◆ **Your objective**:
Reproduce word for word the entries from the line containing "This screenshot has width=986, height=1752." through the line containing "Image resolution: width=1255", including both of those lines.
————————
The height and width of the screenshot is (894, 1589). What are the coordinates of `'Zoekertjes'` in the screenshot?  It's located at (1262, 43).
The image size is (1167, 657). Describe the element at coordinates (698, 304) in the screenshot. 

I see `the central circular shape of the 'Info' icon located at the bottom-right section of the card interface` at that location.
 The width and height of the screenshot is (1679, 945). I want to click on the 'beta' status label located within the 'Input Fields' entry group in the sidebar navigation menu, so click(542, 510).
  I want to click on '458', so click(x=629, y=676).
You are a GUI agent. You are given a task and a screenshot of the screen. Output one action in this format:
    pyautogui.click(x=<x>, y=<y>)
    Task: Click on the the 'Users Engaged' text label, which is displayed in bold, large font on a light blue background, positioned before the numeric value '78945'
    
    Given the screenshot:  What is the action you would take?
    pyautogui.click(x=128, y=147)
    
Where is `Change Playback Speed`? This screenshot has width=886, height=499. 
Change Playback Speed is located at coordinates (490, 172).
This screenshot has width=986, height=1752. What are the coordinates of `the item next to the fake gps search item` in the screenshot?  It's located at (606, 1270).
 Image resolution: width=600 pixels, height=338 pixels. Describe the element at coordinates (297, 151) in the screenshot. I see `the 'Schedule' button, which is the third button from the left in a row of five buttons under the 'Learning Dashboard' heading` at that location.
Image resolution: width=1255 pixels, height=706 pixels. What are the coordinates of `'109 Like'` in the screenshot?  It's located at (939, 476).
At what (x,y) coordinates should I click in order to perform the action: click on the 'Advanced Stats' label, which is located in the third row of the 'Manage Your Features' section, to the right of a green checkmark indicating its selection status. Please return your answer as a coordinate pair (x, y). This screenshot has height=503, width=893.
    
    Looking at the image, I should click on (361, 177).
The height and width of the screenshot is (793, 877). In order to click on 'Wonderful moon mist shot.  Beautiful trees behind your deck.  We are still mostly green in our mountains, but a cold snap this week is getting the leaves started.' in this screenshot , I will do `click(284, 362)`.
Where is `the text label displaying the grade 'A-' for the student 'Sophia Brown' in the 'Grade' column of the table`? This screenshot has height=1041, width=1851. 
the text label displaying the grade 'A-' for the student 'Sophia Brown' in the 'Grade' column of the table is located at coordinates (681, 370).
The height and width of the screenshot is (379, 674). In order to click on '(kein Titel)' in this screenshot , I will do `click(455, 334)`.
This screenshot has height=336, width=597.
————————
◆ **Task output**:
This screenshot has width=986, height=1752. What are the coordinates of `the item next to the fake gps search item` in the screenshot?  It's located at (606, 1270).
 Image resolution: width=600 pixels, height=338 pixels. Describe the element at coordinates (297, 151) in the screenshot. I see `the 'Schedule' button, which is the third button from the left in a row of five buttons under the 'Learning Dashboard' heading` at that location.
Image resolution: width=1255 pixels, height=706 pixels. What are the coordinates of `'109 Like'` in the screenshot?  It's located at (939, 476).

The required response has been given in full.